───── Data for analysis ─────
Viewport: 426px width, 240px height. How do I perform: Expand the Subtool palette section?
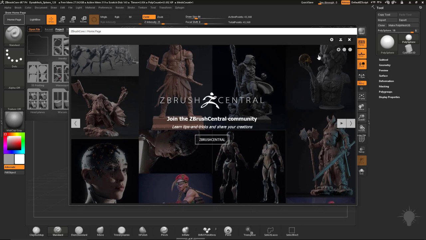(383, 60)
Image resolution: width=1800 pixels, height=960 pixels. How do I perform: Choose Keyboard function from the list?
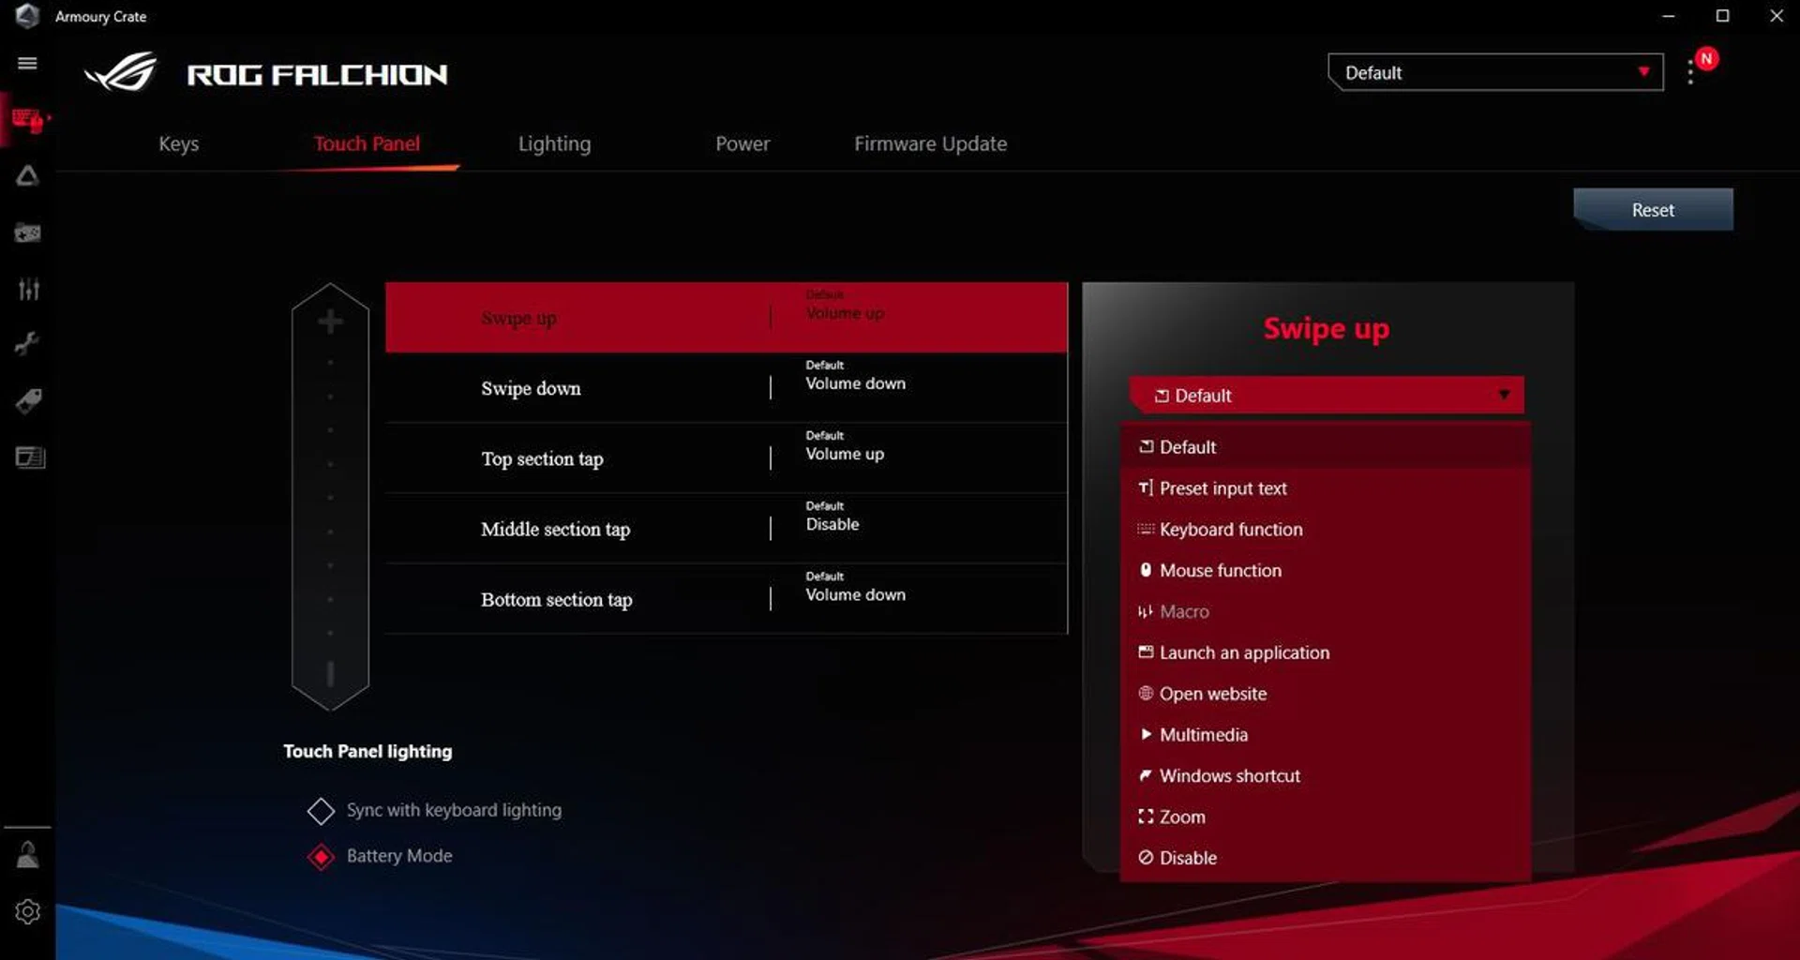coord(1230,530)
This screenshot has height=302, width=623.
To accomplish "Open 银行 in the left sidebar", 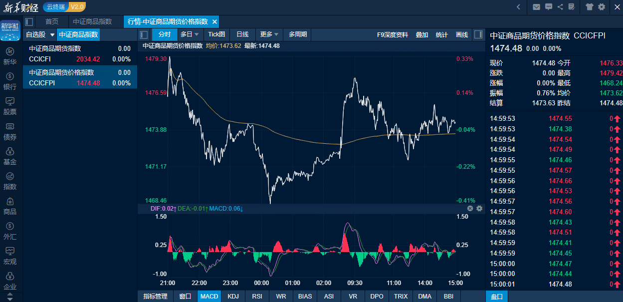I will [10, 81].
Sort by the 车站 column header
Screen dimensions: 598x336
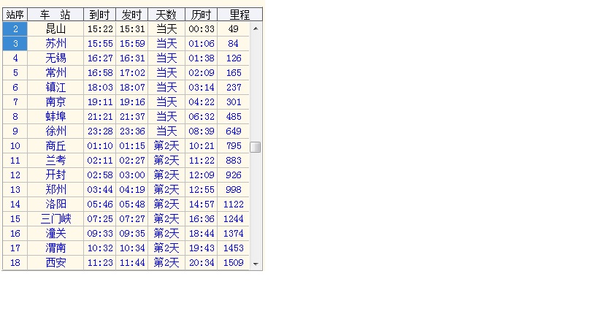(55, 14)
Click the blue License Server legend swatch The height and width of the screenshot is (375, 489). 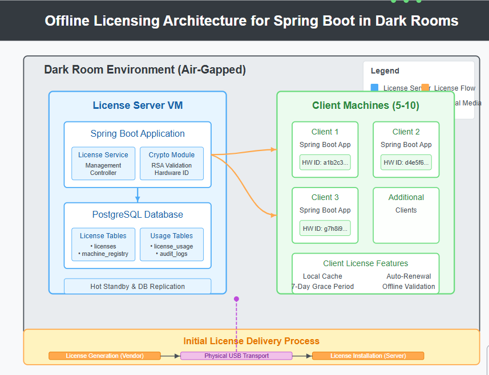coord(374,88)
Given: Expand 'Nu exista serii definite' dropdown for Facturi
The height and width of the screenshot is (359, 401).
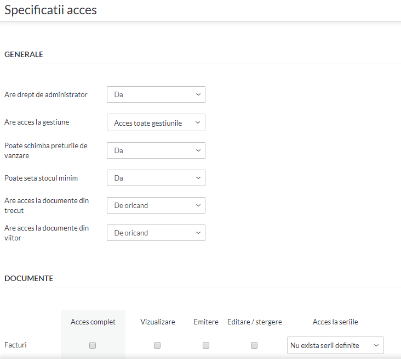Looking at the screenshot, I should [335, 345].
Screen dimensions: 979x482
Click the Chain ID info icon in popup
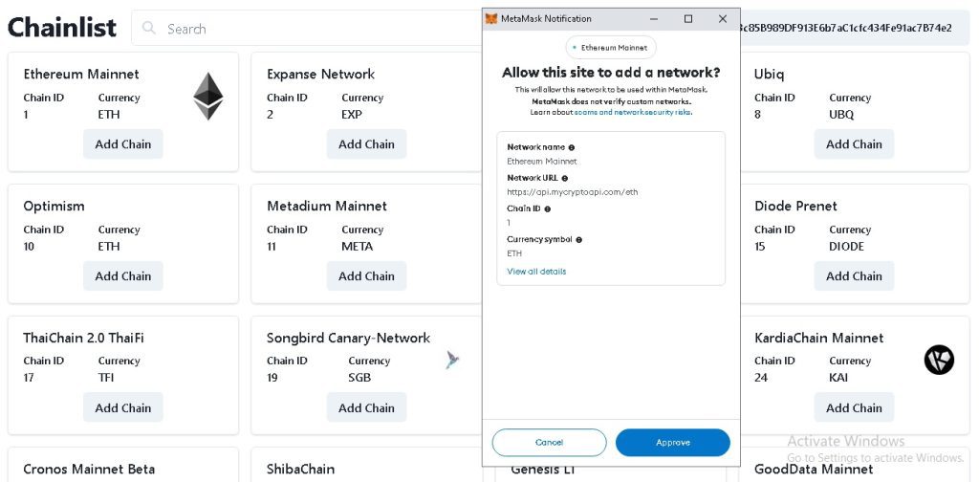(548, 208)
─────
● Problem:
Write the lines from the line containing "The height and width of the screenshot is (359, 401)." through the last line of the data out again exactly, and only those lines; pictures stay out.

● Written answer:
The height and width of the screenshot is (359, 401).
Looking at the screenshot, I should [335, 345].
Screen dimensions: 979x482
Click the Chain ID info icon in popup
(548, 208)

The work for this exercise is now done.